The answer is: you can’t compare unless you convert these outcomes into impacts which are expressed in the same unit. Impact measurement and valuation (IMV) is a method which aims to create a common language for investors and other stakeholders, by expressing all impacts a project creates (economic, social and environmental) in one language. The results, expressed in a single unit, can be used to support decisions linked to allocation of capital because the broader impacts of projects can now be compared as ‘apples with apples’. Therefore, capital can be allocated to prioritize projects which enhance the wellbeing and welfare of where this is needed most.

So how can IMV support the infrastructure community to prioritize investments in infrastructure?

Impact measurement and valuation can support various stakeholders in the infrastructure community to answer the questions they have related to prioritization of infrastructure investments such as:

1) Infrastructure developers (business):

  • How do we find a balance between financial and societal impact created by our projects?
  • Will a focus on more societal impact right now, create more future financial growth opportunities as we might limit future risk?
  • How do we communicate a holistic view of the value created by our projects to our stakeholders and future clients?

2) Investors:

  • How do we integrate the social and environmental performance of assets meaningfully into our investment decisions? Which investment will have the highest return both financially and to society?
  • During the current COVID-19 crisis, we see that old buildings are easily restructured into hospitals. If mobile hospitals are becoming the new future norm, could we integrate the value of the modularity of a building providing different kinds of access to people?

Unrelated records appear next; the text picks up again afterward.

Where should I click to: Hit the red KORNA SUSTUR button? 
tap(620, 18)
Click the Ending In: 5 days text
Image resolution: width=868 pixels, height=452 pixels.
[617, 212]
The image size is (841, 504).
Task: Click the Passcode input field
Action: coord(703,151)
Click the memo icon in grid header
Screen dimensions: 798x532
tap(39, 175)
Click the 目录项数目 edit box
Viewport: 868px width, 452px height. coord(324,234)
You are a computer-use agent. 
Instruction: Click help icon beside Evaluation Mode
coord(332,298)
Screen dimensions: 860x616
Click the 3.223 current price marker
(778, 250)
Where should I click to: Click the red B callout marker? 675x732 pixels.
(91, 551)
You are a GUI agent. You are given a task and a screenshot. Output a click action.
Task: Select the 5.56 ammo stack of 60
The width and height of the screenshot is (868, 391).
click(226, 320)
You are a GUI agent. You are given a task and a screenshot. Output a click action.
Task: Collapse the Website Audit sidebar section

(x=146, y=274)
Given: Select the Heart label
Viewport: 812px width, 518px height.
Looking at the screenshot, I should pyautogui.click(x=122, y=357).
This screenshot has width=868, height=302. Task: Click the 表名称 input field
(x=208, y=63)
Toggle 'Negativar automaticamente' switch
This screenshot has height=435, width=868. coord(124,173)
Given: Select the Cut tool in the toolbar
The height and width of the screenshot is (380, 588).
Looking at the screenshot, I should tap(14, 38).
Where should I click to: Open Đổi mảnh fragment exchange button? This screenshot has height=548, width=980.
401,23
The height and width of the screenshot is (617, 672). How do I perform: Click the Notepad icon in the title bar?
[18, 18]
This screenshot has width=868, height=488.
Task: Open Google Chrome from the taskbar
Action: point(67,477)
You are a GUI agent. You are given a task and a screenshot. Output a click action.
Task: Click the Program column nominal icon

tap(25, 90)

3) The government (policy makers):

  • Within our budget to spent on infrastructure, how do we decide which infrastructure project generates the most financial, social and environmental value?
  • Which infrastructure projects do we prioritize based on the SDGs?

Summing up

Investments in sustainable infrastructure will be instrumental to meet the SDGs. To address the challenge of prioritizing and allocating capital to projects that optimize societal impact, organizations need a new lens to understand and quantify societal impacts. Impact measurement and valuation can provide comprehensive insights enabling decision-making that contributes to meeting society’s challenges and allocating capital to where it’s needed most.